=== WHAT YOU ARE ASKED TO DO ===
Please copy each line of the data that includes the string "will".
· · ·
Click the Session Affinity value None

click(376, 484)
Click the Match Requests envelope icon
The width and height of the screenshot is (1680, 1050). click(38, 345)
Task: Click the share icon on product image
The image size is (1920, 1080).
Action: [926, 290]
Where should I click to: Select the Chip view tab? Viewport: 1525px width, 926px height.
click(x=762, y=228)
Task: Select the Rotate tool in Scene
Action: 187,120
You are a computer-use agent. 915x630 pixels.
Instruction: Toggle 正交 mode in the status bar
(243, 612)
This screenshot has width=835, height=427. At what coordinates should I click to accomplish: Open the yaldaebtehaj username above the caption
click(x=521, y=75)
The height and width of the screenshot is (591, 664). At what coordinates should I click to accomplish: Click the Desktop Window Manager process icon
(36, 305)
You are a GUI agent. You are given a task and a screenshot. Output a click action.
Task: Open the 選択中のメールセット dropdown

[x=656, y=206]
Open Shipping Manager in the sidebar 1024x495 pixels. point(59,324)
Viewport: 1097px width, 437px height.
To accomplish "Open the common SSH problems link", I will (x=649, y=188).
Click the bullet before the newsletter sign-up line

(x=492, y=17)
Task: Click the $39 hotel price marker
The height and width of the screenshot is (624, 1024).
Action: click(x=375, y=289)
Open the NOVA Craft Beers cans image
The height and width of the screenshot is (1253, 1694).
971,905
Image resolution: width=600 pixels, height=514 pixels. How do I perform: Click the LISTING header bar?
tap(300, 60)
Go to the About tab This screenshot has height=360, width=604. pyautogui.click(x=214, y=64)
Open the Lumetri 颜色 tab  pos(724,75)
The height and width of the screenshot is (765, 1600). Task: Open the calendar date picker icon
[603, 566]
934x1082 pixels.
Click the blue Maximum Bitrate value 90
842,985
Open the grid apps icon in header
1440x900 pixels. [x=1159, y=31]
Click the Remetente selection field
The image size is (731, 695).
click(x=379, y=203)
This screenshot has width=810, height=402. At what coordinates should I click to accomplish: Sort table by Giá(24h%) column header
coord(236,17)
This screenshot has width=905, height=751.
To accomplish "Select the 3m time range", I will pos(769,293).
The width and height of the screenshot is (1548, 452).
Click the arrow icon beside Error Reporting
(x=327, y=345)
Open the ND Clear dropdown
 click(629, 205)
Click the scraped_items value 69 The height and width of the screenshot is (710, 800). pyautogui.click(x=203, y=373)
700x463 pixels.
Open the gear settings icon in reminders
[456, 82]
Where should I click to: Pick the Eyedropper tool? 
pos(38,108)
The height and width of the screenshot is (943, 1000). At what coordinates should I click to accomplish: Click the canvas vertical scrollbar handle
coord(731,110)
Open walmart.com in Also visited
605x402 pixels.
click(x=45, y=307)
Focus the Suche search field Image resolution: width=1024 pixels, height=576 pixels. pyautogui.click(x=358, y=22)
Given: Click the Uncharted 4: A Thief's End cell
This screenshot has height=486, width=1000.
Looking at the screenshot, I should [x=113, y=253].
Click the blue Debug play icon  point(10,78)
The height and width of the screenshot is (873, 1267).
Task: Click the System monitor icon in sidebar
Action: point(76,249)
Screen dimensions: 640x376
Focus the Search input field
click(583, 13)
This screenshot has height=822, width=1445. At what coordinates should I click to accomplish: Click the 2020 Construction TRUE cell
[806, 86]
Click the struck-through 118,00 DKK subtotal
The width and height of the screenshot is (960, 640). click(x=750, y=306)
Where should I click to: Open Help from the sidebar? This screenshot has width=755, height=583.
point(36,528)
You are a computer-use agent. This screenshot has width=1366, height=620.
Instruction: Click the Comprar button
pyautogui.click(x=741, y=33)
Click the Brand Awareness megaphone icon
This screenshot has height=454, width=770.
· · ·
=== RESULT FOR THIS TASK ===
To accomplish "Open the common SSH problems link", I will (x=649, y=188).
To accomplish "Select the 3m time range", I will pos(769,293).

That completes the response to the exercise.